Ia menambahkan, KKN Kolaborasi juga menjadi ruang bagi mahasiswa untuk mengembangkan kemampuan bekerja dalam tim lintas kampus maupun lintas disiplin ilmu, sehingga pengalaman yang diperoleh tidak hanya bersifat akademik tetapi juga memperkuat kompetensi sosial dan kepemimpinan.
Pada pelaksanaan tahun ini, program KKN mengusung empat fokus utama, yaitu literasi dan tata kelola, kesehatan dan kesejahteraan, kemandirian ekonomi, serta lingkungan dan teknologi hijau. Seluruh kegiatan telah dimulai sejak 11 Juli dan dijadwalkan berakhir pada 22 Agustus 2026.
Wakil Wali Kota Samarinda Saefuddin Zuhri menyambut positif pelaksanaan program tersebut. Menurutnya, KKN merupakan kesempatan bagi mahasiswa untuk mengimplementasikan ilmu yang diperoleh selama perkuliahan sekaligus memberikan kontribusi langsung terhadap pembangunan daerah.
“KKN merupakan kesempatan bagi mahasiswa untuk mengimplementasikan ilmu yang diperoleh di bangku kuliah secara langsung di tengah masyarakat, sekaligus berkontribusi dalam mendukung pembangunan daerah,” katanya.
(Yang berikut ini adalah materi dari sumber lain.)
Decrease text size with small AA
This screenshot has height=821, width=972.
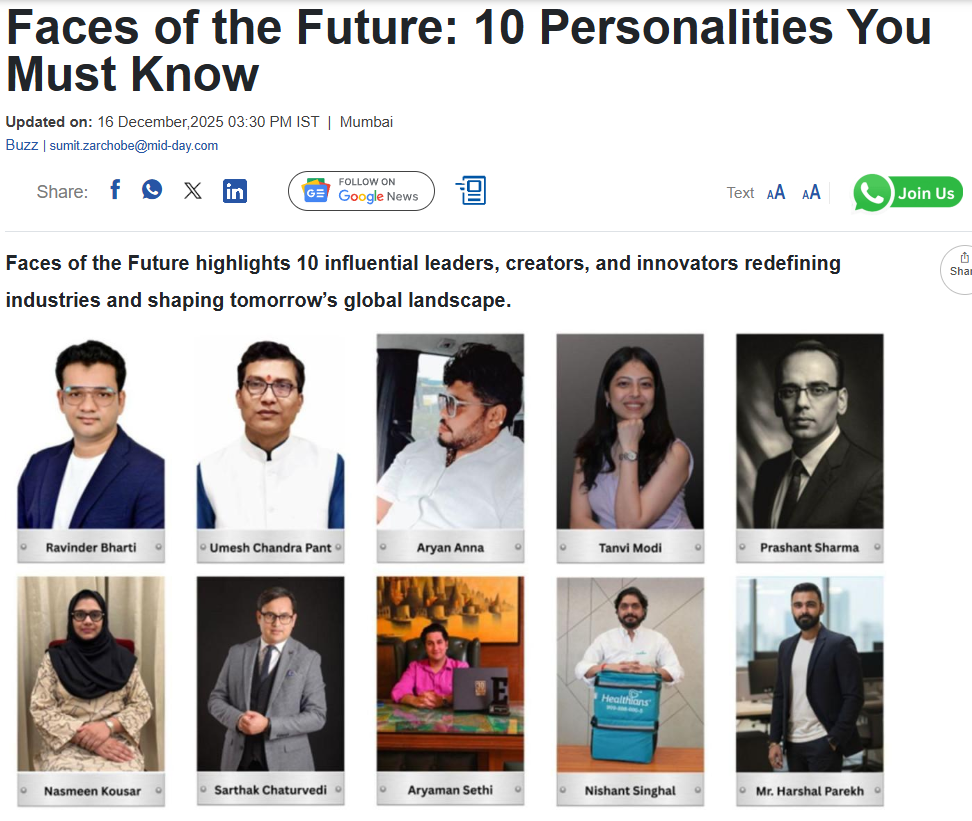coord(776,193)
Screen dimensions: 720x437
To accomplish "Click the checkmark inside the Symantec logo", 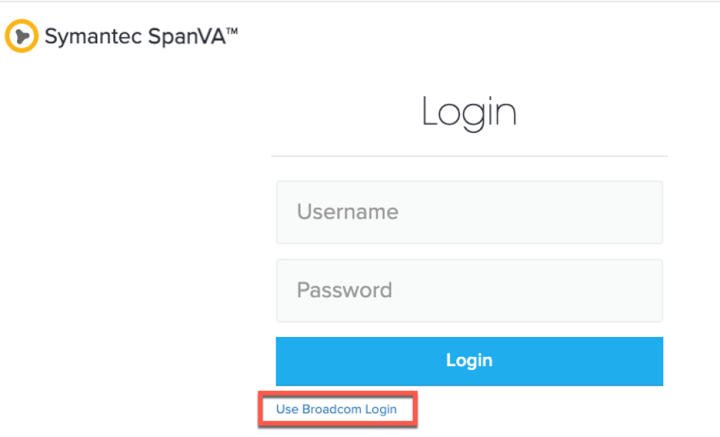I will coord(22,36).
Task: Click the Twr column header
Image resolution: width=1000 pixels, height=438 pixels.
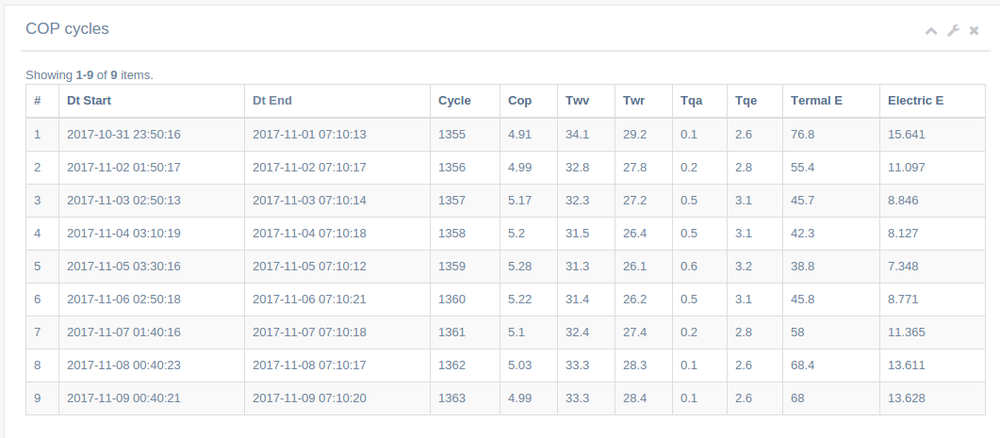Action: (x=634, y=101)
Namun, Saefuddin mengingatkan bahwa keberhasilan program KKN tidak semata-mata diukur dari banyaknya kegiatan yang dilaksanakan. Hal yang lebih penting adalah kemampuan mahasiswa membangun komunikasi dengan masyarakat, memahami persoalan yang dihadapi warga, dan menghadirkan solusi yang benar-benar memberikan manfaat.
Sebagai bekal sebelum turun ke lapangan, ia juga mendorong seluruh peserta mempelajari berbagai program prioritas Pemerintah Kota Samarinda. Di antaranya Program Pembangunan dan Pemberdayaan Masyarakat (Probebaya), Kelurahan Digital, percepatan penanganan stunting, hingga pengembangan sektor pertanian yang dinilai memiliki potensi besar untuk terus dikembangkan.
Sementara itu, Ketua TWAP Kota Samarinda Syafarudin berharap mahasiswa dapat memanfaatkan masa pengabdian sebagai kesempatan memahami secara langsung proses pembangunan daerah. Pengalaman tersebut diyakini akan menjadi bekal berharga dalam membangun kepedulian sosial sekaligus melahirkan generasi muda yang mampu berkontribusi bagi kemajuan daerah.
Di akhir audiensi, Wakil Wali Kota memberikan apresiasi kepada panitia KKN Kolaborasi yang untuk pertama kalinya menginisiasi pertemuan dengan Pemerintah Kota Samarinda sebelum program dimulai. Ia berharap sinergi antara perguruan tinggi dan pemerintah daerah dapat terus diperkuat sehingga hasil pengabdian mahasiswa benar-benar dirasakan manfaatnya oleh masyarakat.